L’esistenza contiene in sé un errore di base, un bug, un evidente difetto
di forma (e quindi di sostanza) dal quale non si può prescindere.
Chiamiamo questa anomalia <<uomo>>, cioè l'ente che si pone la
domanda sul senso dell'essere.
L'uomo si pone il problema del perché e non riesce a risolverlo, non
trova soluzione alcuna al dilemma esistenziale nato con lui.

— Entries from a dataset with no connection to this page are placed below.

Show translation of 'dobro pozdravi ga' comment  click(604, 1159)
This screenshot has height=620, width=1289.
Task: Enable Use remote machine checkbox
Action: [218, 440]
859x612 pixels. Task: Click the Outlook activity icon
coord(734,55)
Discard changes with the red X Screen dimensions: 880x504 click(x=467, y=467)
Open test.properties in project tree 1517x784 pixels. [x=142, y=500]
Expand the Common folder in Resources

Si palesa quindi un ordine naturale difettoso ed erroneo, un'
<<imperfezione della natura>> (Dobzhansky), un <<errore>>
(Nietzsche, De Casseres, Cioran, Jaspers, Foscolo, ecc.), una
<<colpevolezza dell'esserci>> (Heidegger, Sartre) che non chiude su di
se il cerchio aperto con l'esistenza.
C’è un’incompiutezza insuperabile in qualsiasi ragionamento si voglia
adottare per spiegare la logica del mondo, e il fatto stesso che la mente
umana lo percepisca è segno inconfutabile di quell’errore. Cogito
l’errore, dunque l’errore è (questo stesso ragionamento è erroneo).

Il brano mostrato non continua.